The connection speed is how fast the data can be transmitted and received between two devices, however there are a number of factors that separate this speed from what normal users would consider their throughput. Ultimately, if you get throughput that is 30-40% of the best connection speed, you are doing really well, but I would expect in most cases that this would be lower.
Leave it at that if you want, but if you are interested, here are a few of the reasons throughput will never match connection speed (there are others, but this can be a very involved conversation).
First, WiFi utilizes a shared medium. Since they work by sending a radio signal into the air, only one device on the same frequency in the same area can talk at any given point in time or they will interfere with each other.
While not a perfect example, think of this as driving in your car on a long trip and listening to FM radio. If you get to a point where you pick up signal from two radio stations using the same frequency, they start to interfere with each other. This may create static, the sound cutting out, etc.
Since most network traffic is a two way communication, even with only two devices in an area (router/accesspoint and one station), this will have a impact on throughput. 802.11 devices are programmed to share the RF, so more devices means the impact is greater. This can include other nearby WiFi networks as well.
Second, you will typically not get the highest connection speed at all times. As you move further from the router/access point and the signal strength decreases, the connection speed will reduce. Even if you disable the older 802.11 technologies, the lowest connection speed for 802.11n is 6.5Mbps.
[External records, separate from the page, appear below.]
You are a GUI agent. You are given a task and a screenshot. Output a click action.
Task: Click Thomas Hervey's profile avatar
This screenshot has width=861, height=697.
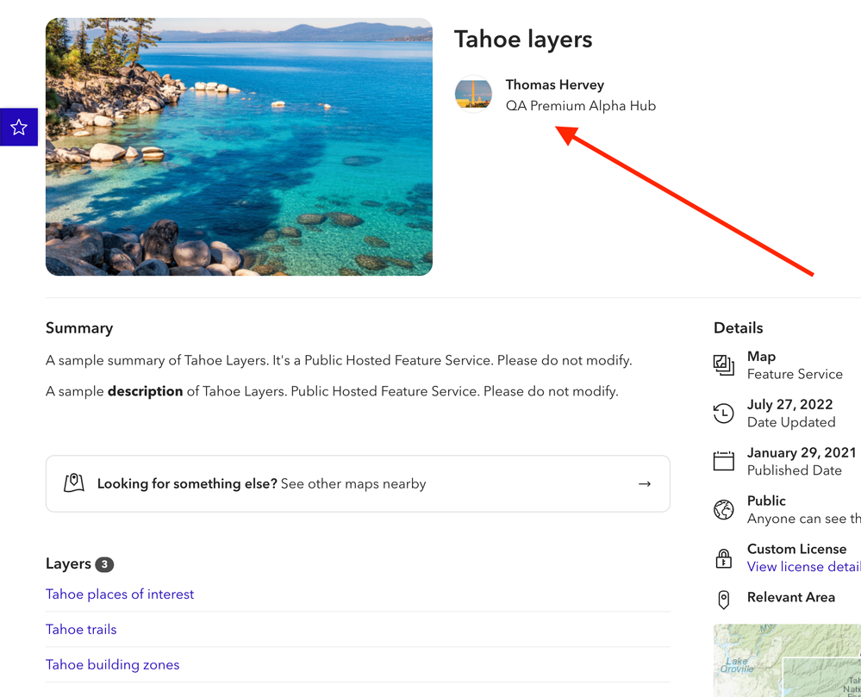tap(473, 95)
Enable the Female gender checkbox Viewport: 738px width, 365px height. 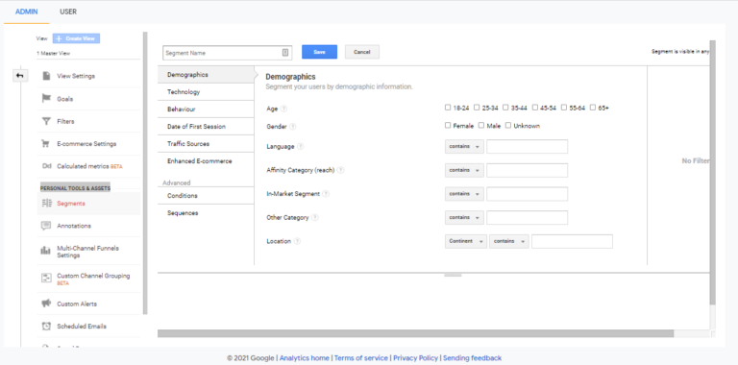coord(448,125)

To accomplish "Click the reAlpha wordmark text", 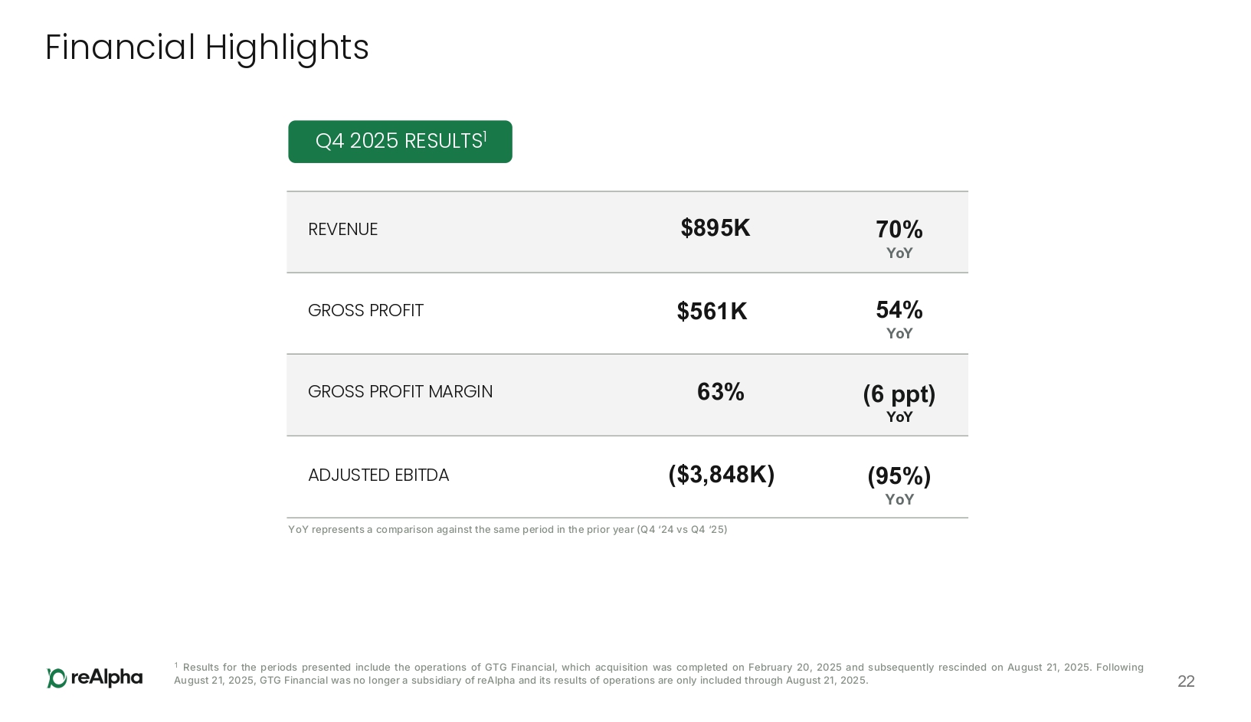I will pyautogui.click(x=106, y=678).

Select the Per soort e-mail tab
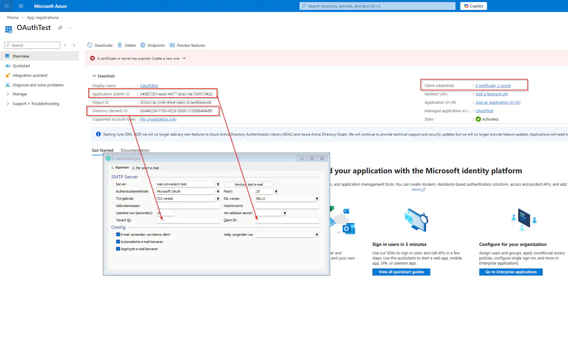[146, 168]
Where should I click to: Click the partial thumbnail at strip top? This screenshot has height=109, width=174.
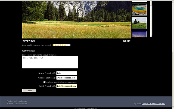pyautogui.click(x=139, y=1)
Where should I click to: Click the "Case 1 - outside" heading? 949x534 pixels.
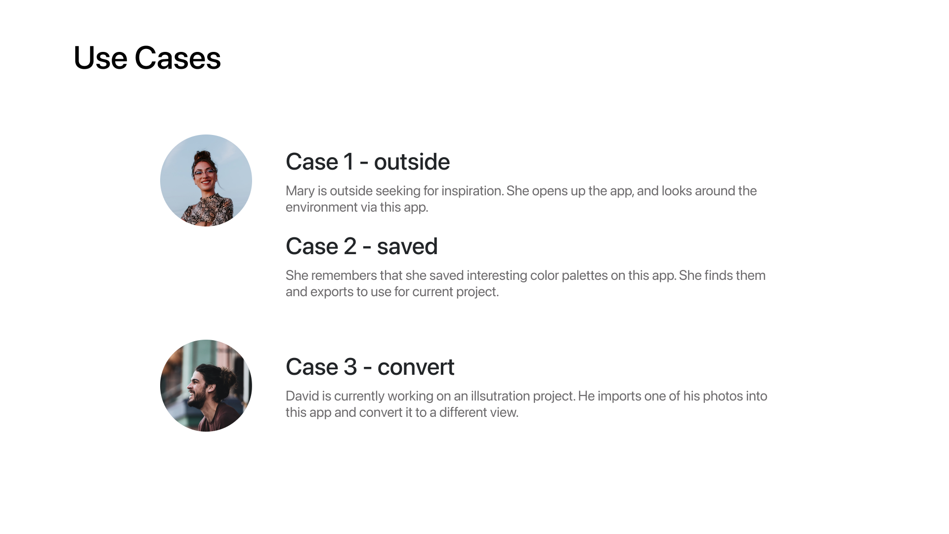click(x=367, y=162)
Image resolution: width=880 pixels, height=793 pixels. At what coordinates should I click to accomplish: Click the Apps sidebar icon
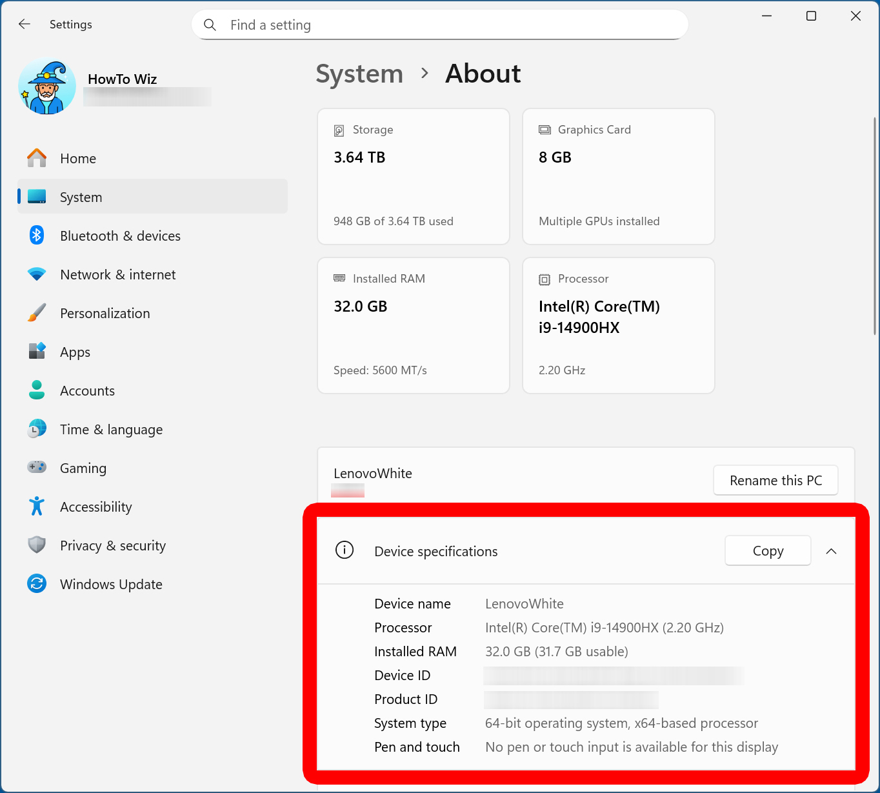[37, 352]
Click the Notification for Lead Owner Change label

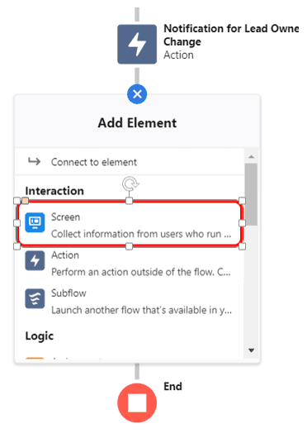pyautogui.click(x=231, y=35)
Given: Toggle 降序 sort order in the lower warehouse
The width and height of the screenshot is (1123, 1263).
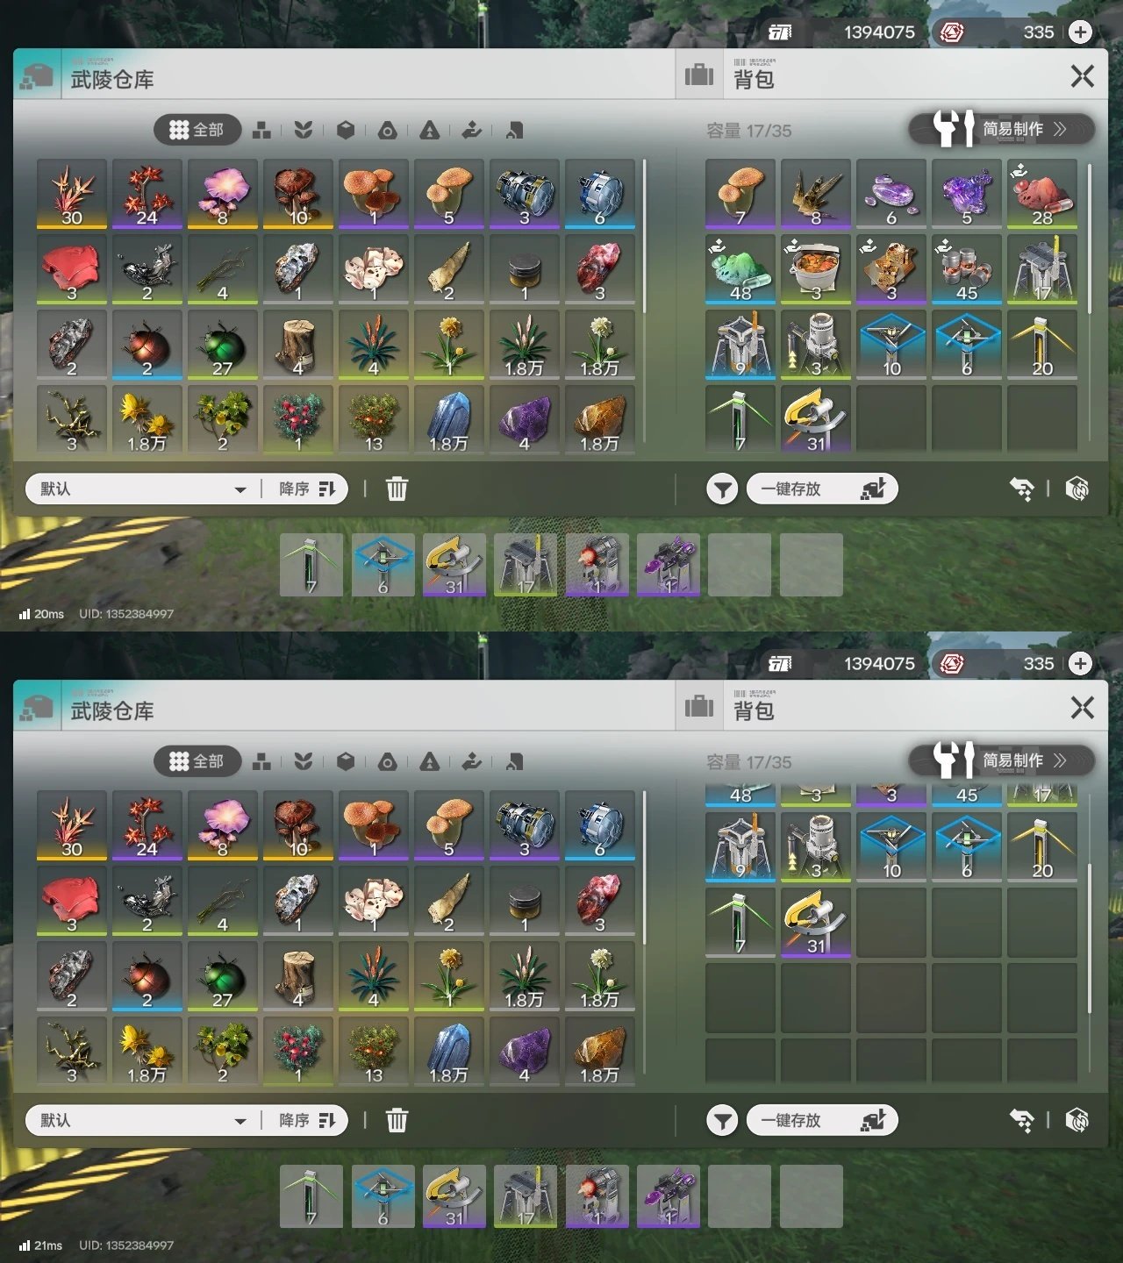Looking at the screenshot, I should pyautogui.click(x=307, y=1120).
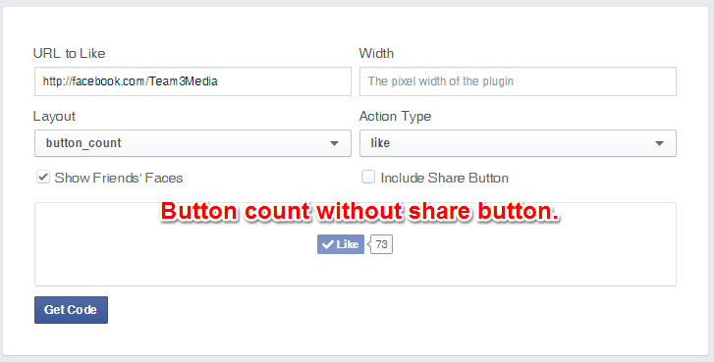Click the Layout field label
This screenshot has height=362, width=714.
tap(54, 117)
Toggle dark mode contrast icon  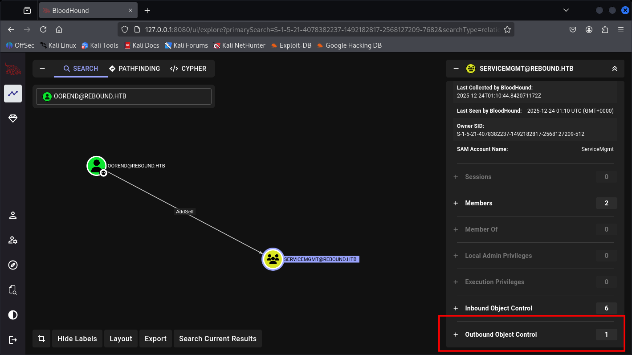point(13,315)
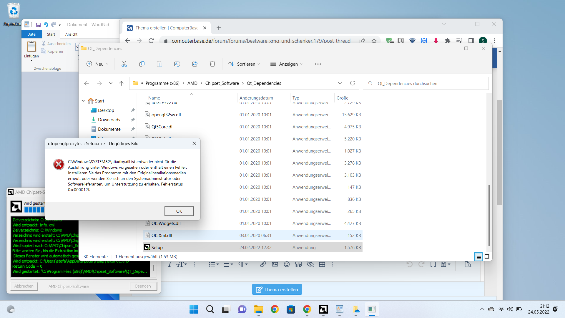Insert smiley in forum editor toolbar
This screenshot has width=565, height=318.
[287, 264]
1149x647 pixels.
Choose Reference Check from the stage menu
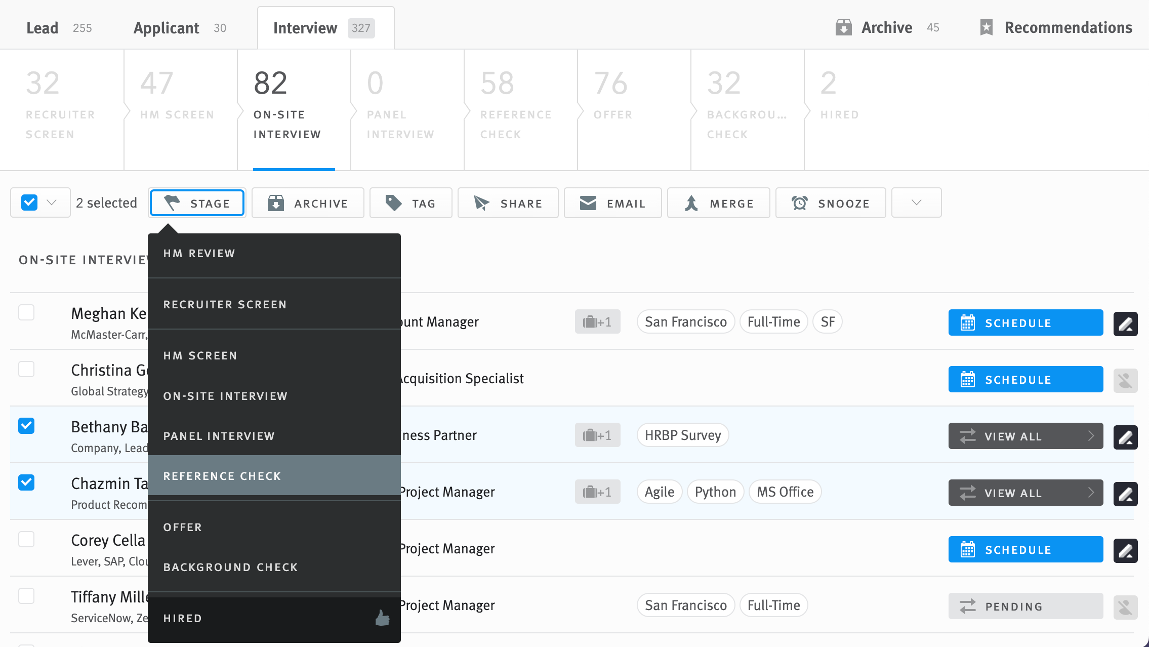click(x=223, y=475)
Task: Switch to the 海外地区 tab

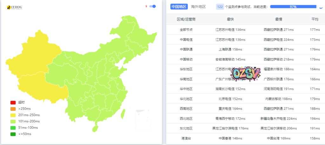Action: pyautogui.click(x=198, y=7)
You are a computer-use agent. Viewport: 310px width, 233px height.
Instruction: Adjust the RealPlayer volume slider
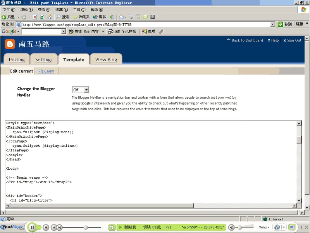point(240,227)
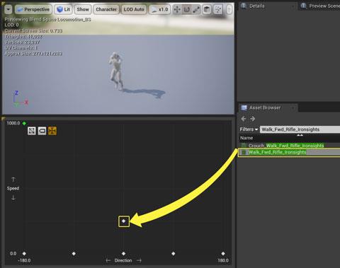Viewport: 340px width, 268px height.
Task: Go forward with the Asset Browser right arrow
Action: (253, 119)
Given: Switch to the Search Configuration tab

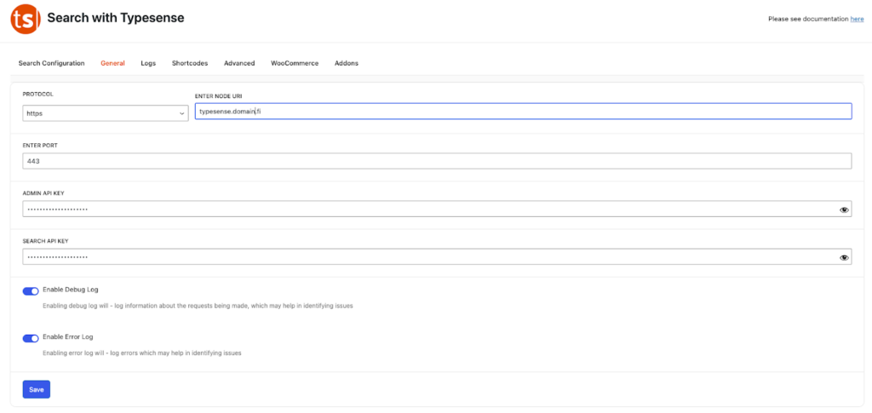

Third, there is "management" overhead for wireless. An example is the probe and beacon frames which make it possible for your device to "see" what wireless networks are available. The list also includes 802.11 associations, authentications, acknowledgements, protection mechanisms, and so on.
While typically these won't make up a lot of traffic, one study sponsored by Ofcom (Great Britain's equivalent to the US's FCC), showed that in some urban areas the majority of traffic in the air was made up of management traffic. A bit technical, but if you are interested, you can find it here: http://stakeholders.ofcom.org.uk/binaries/research/technology-research/wfiutilisation.pdf
Don't read too much into this study, as there are a number of factors one needs to consider outside of the data they capture. For instance, capturing traffic from one access point in a faraday cage with no client devices would result in 100% of the traffic being management.
I can go on, but hopefully that illustrates some of the factors to consider.